- Source text
%%

Despite the contributions of AWE tools (i.e., Grammarly) to EFL writing competencies, previous studies have mentioned some limitations to these technological programs. For instance, Stevenson and Phakiti (2014) demonstrated in their study that there is not much certainty regarding the positive effects of AWE on writing process, as it may not generate improvements in writing proficiency. The reason behind this may be attributed to the fact that computers-based technologies do not have the required judgement to evaluate those elements that are often associated with adequate writing, such as logic, clarity, accuracy, fluency, and relevancy. As Liao (2016a) demonstrated, AWE tools cannot perform imperfectly while addressing written language concerns (i.e., meaning, idea development, humor or irony, features of writing in which higher-order thinking is needed, quality of evidence, to name just a few). Therefore, due to its limitations and drawbacks, AWE needs to be employed as a supplemental instrument rather than a substitute for instructor feedback.

Taken together, while many researches have mainly focused on the processes and perspectives of L2 teachers and learners, few researches have examined the role of AWE tools in affecting the L2 writing skills and competencies. Furthermore, most of the previous studies have investigated commercial AWE tools while neglecting others, namely Grammarly. More importantly, so far, the research regarding the integration of AWE in SLA domain is in nascent stages and little is known about this computer-based tool. In addition, to the best knowledge of the researcher, so far, few (if any) studies have surveyed the effects of AWE tools, namely Grammarly on EFL students’ writing development. Hence, as an attempt to fill this research lacuna, the present study delved into the role of AWE in affecting L2 writing development and accuracy of EFL students, with a focus on the use of Grammarly.

%%

[A block of data]

%%

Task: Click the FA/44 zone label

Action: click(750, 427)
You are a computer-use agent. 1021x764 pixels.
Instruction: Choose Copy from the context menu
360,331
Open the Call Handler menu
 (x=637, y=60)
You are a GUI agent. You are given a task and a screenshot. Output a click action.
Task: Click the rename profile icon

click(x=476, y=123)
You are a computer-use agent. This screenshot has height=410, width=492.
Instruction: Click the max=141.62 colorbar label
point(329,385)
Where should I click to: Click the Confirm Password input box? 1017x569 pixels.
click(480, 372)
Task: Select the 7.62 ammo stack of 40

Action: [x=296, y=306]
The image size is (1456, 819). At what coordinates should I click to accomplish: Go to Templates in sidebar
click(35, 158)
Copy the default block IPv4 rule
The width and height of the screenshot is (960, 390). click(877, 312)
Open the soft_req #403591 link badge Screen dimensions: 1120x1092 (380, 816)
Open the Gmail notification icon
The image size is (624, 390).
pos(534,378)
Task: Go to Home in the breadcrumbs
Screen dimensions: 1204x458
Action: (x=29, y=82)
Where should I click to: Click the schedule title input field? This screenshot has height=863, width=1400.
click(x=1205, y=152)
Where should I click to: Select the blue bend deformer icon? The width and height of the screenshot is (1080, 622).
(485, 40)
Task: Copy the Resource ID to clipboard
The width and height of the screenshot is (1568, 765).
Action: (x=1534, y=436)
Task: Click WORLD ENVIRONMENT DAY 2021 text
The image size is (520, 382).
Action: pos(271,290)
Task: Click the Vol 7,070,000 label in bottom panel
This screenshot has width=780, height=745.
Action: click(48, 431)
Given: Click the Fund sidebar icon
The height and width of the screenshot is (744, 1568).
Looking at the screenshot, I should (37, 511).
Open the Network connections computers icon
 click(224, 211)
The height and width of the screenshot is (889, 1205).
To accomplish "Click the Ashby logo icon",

%%

- Set tasks
1. Return, word for word, the part of the passage on automated writing evaluation from "Taken together, while" up to and including "use of Grammarly.".
2. Name every element that the passage on automated writing evaluation says is often associated with adequate writing.
The listing has no connection to the passage on automated writing evaluation.

- Outputs by task
1.
Taken together, while many researches have mainly focused on the processes and perspectives of L2 teachers and learners, few researches have examined the role of AWE tools in affecting the L2 writing skills and competencies. Furthermore, most of the previous studies have investigated commercial AWE tools while neglecting others, namely Grammarly. More importantly, so far, the research regarding the integration of AWE in SLA domain is in nascent stages and little is known about this computer-based tool. In addition, to the best knowledge of the researcher, so far, few (if any) studies have surveyed the effects of AWE tools, namely Grammarly on EFL students’ writing development. Hence, as an attempt to fill this research lacuna, the present study delved into the role of AWE in affecting L2 writing development and accuracy of EFL students, with a focus on the use of Grammarly.

2. Logic, clarity, accuracy, fluency, and relevancy.